Inside the Museum at Prairiefire, dinosaur research roars to life
Jake Barbara had long bought into the “ Jurassic Park” myth that a Tyrannosaurus rex could keep pace with a speeding vehicle.
That thinking was destroyed quickly Saturday when the 11-year-old and his family toured the “ Dinosaurs: Ancient Fossils, New Discoveries” exhibit at the Museum at Prairiefire.
When dinosaurs ruled Earth, the T. rex stood about 12 feet tall, weighed 15,500 pounds and was about 40 feet long. That “ Jurassic Park” scene where the dinosaur escapes an electric fence and tries to make an evening snack of the frightened occupants of a fleeing Jeep was moviemaking poetic license.
In reality, T. rex was a slowpoke, perhaps not able to run at all. Its top speed barely hit 10 mph.
“I was disappointed,” said Jake, who attends California Trail Middle School in Olathe. “But I still think they look cool.”
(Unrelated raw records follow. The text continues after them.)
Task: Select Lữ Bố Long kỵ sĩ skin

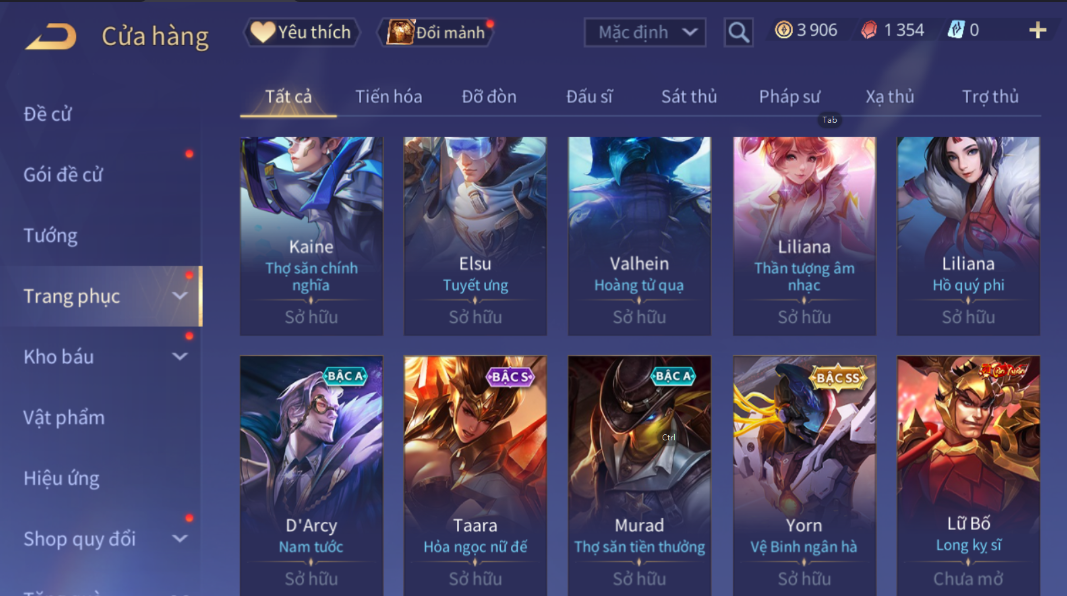Action: click(968, 476)
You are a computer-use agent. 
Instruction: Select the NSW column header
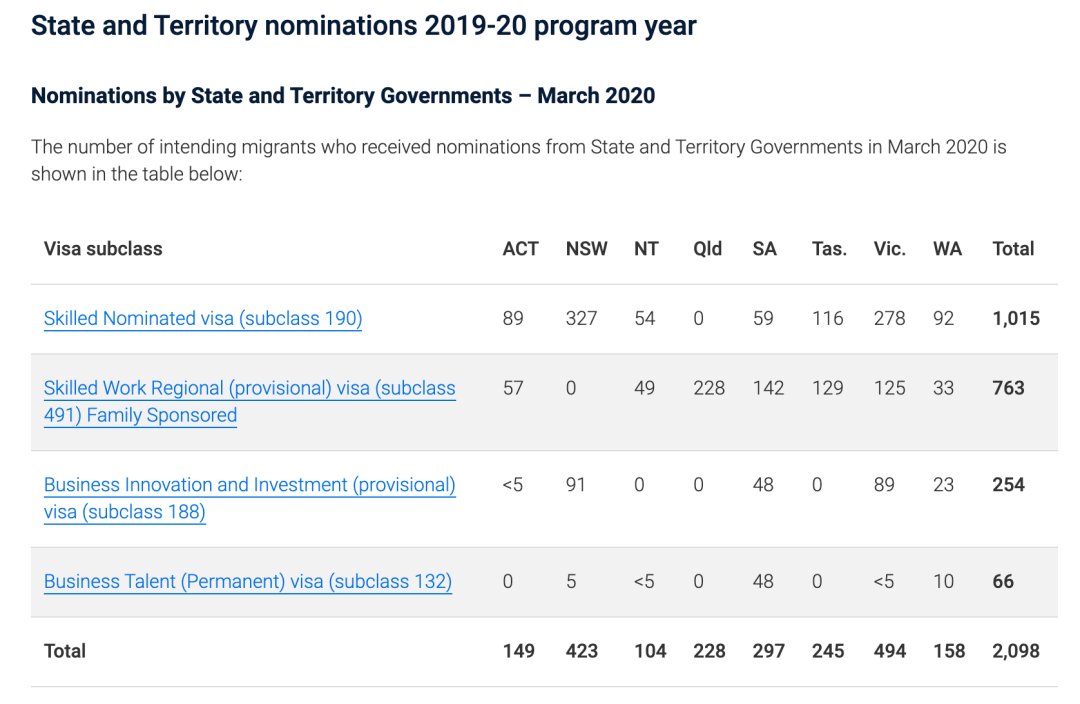pyautogui.click(x=586, y=249)
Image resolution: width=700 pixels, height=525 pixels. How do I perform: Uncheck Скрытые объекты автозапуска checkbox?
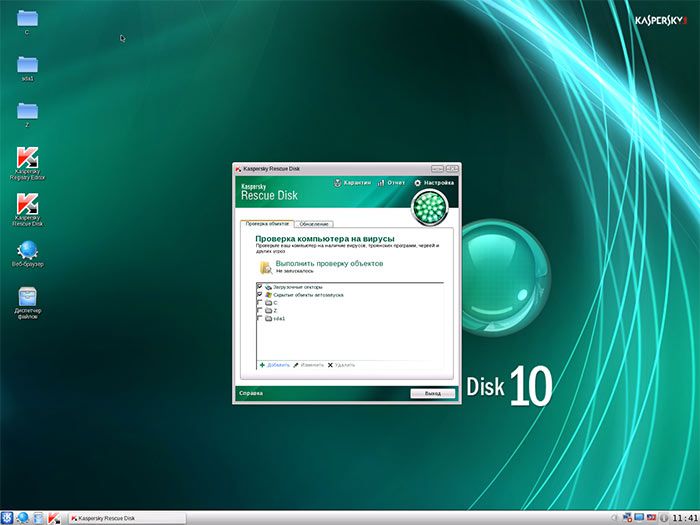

The exhibit at the Overland Park museum opened Saturday and runs through July 12. It features a full-size cast skeleton of a T. rex, a variety of fossil specimens and fossil casts, interactive and touchable features, mounted dinosaur skulls and a 60-foot-long model of an Apatosaurus skeleton. Three large high-definition video screens behind the Apatosaurus illustrate the fossil skeleton.
Jake had bugged his parents for months to take him to the museum.
The exhibit was created by the American Museum of Natural History in New York. It examines how paleontologists have used enhanced technology to investigate and re-examine beliefs about dinosaurs.
For example, dinosaurs such as the T. rex may have had feathers and did not drag their tails while walking.
“We have enough facts to feed our brains and give us some real information,” said Uli Sailer Das, the museum’s executive director. “But there are so many unknowns about them that a lot is left to the imagination. The science keeps on progressing and they are making new discoveries.”
Taylor Jones of Kansas City was thrilled as she and her family walked through the exhibit. The fifth-grader earlier created her own mosasaur while using an interactive feature. The display allowed Taylor to create the creature and then have it appear moments later on video screens in the entrance of the museum.
“It looked pretty cool and I wanted to learn something about it,” she said. “I really haven’t learned anything about dinosaurs before, so this will really help me in school.”
The dinosaur exhibit also featured the Liaoning Forest, which was in eastern Asia. The 700-square-foot diorama depicts a variety of animals that lived in the forest 130 million years ago.
“We discover new species and we learn new information about dinosaurs all of the time,” Das said. “We now think that T. rex was covered in feathers and may have even had a feathered head crest.
“I bet that is new to a lot of people.”